Das Prinzip der Freiheit ist besonders seit den fürchterlichen Terroranschlägen auf die USA 2001 weltweit - und gerade auch in Deutschland - immer stärker in den Hintergrund gedrängt worden.
Letztes Bollwerk der Freiheit in dieser Entwicklung war lange Zeit das Bundesverfassungsgericht, das etwa mit seinen Entscheidungen zum Lauschangriff, zum Luftsicherheitsgesetz, zur Online-Durchsuchung und zur Vorratsdatenspeicherung dem überbordenden Eifer der Sicherheitspolitiker nur allzu häufig Einhalt gebieten musste.
Dennoch setzten sich zunehmend kriminalpolitische Konzepte durch, in denen die Beobachtungs-, Überwachungs- und Ermittlungstätigkeit der Sicherheitsbehörden immer weiter in das Vorfeld tatsächlich strafbarer Handlungen verlagert wurde.

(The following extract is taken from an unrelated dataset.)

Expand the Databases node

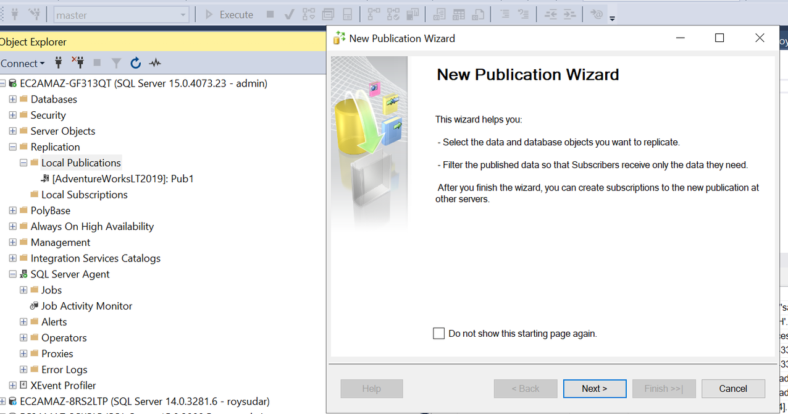pyautogui.click(x=13, y=99)
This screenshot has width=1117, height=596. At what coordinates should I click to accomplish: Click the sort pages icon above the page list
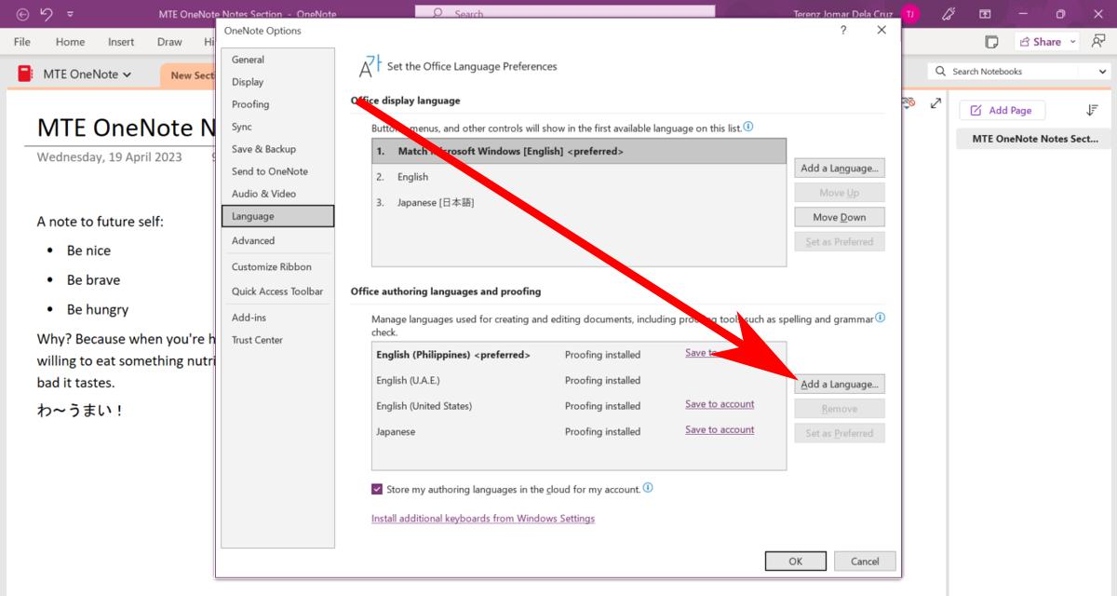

Konzepte also, die zunehmend vom konkreten Verdacht als rechtsstaatliche Voraussetzung für staatliches Eingriffshandeln Abstand nehmen und die Grenzen zwischen justizieller, polizeilicher und geheimdienstlicher Tätigkeit immer weiter verwischen.
So hat das BKA mit dem Gesetz zur Abwehr von Gefahren des internationalen Terrorismus im Jahr 2009 erstmalig präventivpolizeiliche Befugnisse erhalten, und zwar auf höchstem Niveau staatlicher Eingriffsbefugnisse, z.B. bei der stark umstrittenen Online-Durchsuchung.
Die theoretische Grundlage dafür lieferte unter anderem der Staatsrechtler Josef Isensee, indem er die Behauptung aufstellte, im Grundgesetz der Bundesrepublik Deutschland sei - wenn auch nicht ausdrücklich, so doch implizit - ein Grundrecht auf Sicherheit verankert.
In der Rechtswissenschaft blieb diese seltsame Interpretation des Grundgesetzes nahezu folgenlos. In der Politik waren die Folgen unübersehbar, von Innenpolitikern wie Otto Schily wurde diese Logik dankbar aufgegriffen und mündeten in den berühmt-berüchtigen Schily-Kataloge, die in Rekordtempo durch den Bundestag gebracht wurden.
Da es ein Grundrecht auf Sicherheit gebe, so die Begründung Schilys, hätten die Bürgerinnen und Bürger ein verfassungsrechtlich verbrieftes Recht, vom Staat Sicherheit zu verlangen.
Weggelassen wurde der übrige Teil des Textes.